The Norman Rockwell Museum in Stockbridge, MA is bringing me to give a talk on Edward Hopper's life on Cape Cod on July 31, 2014. It is part of their programming around their new exhibition The Unknown Hopper: Edward Hopper as Illustrator that runs at the Museum through October 26.
Hopper was drawn to aspects of the world that he felt hadn't been explored enough. He found unexpected meaning in rooftops, glimpses through windows and in humble backyard settings. And it is intriguing that when his wife Jo inherited money he chose to build his studio outside New York on Cape Cod. Cape Cod, especially its outer section from Eastham out to Truro and Provincetown is a pretty distinctive landscape with a look all its own. If one looks at the history of artists who made the Cape one of their subjects, nobody in my opinion nailed it like Hopper.
Above is one of my own paintings, Edward Hopper's Road, oil on canvas, 40 x 60" that is in the collection of the Midwest Museum of American Art in Elkhart, IN. That's Brian Byrn, the Museum's Curator with the painting during a solo show the Museum held of paintings. I painted it during one of my residencies in Hopper's Truro studio some years ago. It is of the winding dirt road that leads to Hopper's place. It gives a good feeling of the landscape around the studio- large rolling sand dunes.
In Hopper's day the Cape was only just beginning to recover from the near total deforestation it was subjected to in the 19th century. Now some two decades later than when I painted this oil, the same view is completely blocked by new growth in the roadside trees.
Below is Edward Hopper's, Hills, South Truro, oil on canvas, now in the Cleveland Museum of Art.
The painting shows what it looked like there in 1930. This is the view looking west from a rise towards the cresting line of duned where Hopper would choose to build his studio (he chose to put it on the dark dune at the top right, about an inch in from the right hand side of this image). From there he could look out to sea to the west or survey the dunescape looking back inland.
Another of my personal favorites is The Camel's Hump, painted in 1931, three years before Hopper would construct his new studio just off to the right of the space depicted in the oil.
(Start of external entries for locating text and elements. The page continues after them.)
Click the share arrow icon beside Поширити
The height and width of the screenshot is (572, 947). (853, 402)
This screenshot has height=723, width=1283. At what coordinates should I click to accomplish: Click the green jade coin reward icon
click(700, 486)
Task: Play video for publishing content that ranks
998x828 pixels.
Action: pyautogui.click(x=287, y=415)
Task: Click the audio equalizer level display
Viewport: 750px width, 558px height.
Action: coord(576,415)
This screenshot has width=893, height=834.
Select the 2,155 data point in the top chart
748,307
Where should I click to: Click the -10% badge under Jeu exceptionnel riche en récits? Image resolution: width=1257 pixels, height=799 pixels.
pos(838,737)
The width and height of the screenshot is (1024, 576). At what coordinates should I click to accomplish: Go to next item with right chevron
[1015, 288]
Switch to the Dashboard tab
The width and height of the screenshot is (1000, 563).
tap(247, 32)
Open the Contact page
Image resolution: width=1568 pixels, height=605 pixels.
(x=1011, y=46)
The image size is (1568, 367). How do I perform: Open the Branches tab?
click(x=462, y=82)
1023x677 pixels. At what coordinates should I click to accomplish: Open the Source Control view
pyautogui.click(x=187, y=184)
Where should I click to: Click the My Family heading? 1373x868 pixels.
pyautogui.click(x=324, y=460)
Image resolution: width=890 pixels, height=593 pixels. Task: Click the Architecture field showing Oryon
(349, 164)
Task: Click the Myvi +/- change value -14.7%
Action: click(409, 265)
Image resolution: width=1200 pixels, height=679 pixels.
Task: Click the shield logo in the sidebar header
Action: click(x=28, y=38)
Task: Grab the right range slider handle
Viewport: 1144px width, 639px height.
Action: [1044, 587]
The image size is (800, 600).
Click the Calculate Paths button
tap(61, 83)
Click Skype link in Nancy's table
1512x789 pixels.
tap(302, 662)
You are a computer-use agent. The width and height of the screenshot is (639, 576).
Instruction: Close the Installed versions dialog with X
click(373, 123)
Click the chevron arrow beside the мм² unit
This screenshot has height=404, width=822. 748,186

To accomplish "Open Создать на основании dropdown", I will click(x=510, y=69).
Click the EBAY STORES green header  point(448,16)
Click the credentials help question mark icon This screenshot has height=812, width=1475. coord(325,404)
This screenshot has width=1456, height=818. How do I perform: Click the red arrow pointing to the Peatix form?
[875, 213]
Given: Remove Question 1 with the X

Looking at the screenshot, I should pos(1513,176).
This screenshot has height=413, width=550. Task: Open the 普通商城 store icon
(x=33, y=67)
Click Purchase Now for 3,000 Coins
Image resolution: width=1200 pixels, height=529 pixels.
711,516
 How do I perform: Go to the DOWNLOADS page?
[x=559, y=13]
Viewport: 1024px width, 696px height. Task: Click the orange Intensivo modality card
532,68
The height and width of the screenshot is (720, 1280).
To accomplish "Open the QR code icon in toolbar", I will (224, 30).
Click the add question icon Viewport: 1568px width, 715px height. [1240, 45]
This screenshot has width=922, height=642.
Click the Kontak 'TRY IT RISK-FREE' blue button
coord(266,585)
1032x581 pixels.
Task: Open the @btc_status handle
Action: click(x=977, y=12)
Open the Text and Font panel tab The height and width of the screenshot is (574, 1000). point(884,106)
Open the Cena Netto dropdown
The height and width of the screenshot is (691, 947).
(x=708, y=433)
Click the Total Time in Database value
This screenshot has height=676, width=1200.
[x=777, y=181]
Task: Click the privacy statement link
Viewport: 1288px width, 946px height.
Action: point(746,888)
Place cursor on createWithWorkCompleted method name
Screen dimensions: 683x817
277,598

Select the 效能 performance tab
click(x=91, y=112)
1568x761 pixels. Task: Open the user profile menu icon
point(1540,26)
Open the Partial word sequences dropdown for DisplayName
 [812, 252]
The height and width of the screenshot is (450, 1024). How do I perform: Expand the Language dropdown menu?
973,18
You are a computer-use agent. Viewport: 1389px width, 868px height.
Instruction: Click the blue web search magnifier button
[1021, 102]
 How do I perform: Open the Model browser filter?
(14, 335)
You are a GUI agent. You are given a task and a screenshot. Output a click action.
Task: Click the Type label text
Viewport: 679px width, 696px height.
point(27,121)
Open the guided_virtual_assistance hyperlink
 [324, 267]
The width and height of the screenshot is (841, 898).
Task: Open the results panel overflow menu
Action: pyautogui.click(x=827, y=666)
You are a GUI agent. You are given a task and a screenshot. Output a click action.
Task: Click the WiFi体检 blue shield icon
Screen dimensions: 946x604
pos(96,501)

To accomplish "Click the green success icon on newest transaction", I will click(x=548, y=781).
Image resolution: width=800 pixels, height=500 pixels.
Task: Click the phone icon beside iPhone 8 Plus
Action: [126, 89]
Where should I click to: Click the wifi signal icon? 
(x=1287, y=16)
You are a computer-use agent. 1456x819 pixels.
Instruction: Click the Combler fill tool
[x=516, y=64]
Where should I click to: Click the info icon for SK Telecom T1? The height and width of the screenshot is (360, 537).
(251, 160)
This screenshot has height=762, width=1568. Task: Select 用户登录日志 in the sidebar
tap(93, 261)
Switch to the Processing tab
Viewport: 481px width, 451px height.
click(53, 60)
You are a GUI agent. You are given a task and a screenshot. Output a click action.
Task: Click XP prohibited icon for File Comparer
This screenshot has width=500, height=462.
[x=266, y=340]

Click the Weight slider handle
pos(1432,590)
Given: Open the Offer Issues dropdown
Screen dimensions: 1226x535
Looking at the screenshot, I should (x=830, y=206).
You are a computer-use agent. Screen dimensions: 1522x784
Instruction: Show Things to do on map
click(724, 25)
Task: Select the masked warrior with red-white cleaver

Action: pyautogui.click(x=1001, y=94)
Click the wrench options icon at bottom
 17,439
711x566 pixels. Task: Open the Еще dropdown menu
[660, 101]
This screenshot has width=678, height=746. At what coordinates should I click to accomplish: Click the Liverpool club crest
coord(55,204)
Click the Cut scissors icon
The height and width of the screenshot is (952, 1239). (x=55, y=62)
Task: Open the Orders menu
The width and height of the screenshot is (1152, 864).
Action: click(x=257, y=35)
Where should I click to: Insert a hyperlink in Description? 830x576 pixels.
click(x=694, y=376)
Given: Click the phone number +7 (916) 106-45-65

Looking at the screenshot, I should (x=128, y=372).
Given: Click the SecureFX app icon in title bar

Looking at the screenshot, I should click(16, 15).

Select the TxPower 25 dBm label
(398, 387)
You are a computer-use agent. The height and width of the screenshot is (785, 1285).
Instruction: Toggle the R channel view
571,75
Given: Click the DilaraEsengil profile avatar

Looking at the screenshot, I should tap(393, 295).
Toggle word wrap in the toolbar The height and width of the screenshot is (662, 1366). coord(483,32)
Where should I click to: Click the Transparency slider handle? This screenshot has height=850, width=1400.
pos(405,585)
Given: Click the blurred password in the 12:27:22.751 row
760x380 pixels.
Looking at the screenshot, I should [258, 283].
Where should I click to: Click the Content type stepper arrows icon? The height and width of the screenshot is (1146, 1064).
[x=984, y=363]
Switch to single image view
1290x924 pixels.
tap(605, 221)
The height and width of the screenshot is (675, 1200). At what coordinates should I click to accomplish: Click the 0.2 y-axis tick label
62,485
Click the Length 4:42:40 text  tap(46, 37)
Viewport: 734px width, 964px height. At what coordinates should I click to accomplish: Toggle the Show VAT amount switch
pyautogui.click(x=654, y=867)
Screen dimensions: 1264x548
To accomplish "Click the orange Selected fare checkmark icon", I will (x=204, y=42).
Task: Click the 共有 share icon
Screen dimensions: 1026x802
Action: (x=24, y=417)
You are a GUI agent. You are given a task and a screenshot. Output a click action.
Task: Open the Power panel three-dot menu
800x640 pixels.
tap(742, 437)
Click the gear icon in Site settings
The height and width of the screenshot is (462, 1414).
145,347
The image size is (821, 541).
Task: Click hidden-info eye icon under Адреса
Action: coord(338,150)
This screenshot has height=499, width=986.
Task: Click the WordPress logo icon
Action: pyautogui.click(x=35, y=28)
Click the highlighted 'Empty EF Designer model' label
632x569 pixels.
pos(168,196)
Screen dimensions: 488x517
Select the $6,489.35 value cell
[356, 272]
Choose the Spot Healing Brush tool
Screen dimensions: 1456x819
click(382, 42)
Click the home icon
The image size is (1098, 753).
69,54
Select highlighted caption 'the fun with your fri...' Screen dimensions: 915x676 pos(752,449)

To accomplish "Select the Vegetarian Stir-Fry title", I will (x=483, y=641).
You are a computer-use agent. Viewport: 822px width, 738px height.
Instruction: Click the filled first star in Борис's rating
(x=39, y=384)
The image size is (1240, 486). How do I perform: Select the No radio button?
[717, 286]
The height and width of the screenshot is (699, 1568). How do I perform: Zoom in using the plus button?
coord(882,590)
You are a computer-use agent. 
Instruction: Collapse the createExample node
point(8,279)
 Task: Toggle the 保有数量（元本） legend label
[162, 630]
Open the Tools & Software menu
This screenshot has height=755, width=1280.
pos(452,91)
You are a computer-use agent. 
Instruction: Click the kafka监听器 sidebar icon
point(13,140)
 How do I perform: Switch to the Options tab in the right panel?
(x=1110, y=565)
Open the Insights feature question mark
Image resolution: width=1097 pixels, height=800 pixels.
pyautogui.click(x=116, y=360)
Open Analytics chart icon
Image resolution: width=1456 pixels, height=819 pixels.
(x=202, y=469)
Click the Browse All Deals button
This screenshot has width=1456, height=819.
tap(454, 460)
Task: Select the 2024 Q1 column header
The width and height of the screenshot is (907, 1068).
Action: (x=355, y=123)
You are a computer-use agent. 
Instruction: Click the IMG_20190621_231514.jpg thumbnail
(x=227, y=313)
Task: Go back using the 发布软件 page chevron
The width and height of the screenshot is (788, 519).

The Camel's Hump is one of the big stars of the Munson Williams Proctor Arts Institute in Utica, NY. That same sense of monumental rolling sandy dunes comes across clearly.
Some years later I went to stay and work at Hopper's studio for the first time in 1983 and did this oil looking towards the studio from the approach road. These days this view is obscured by the taller foliage.
Here's a photo of the studio taken from the path Hopper would walk down to go swimming on the beach on Cape Cod Bay. The views from the many windows in the studio that's located at the top of a commandingly high sand dune make you feel you're in an observatory. In many ways you are. I think that is what Hopper wanted for himself.
With the tide out I was able to shoot this view of the studio from the beach.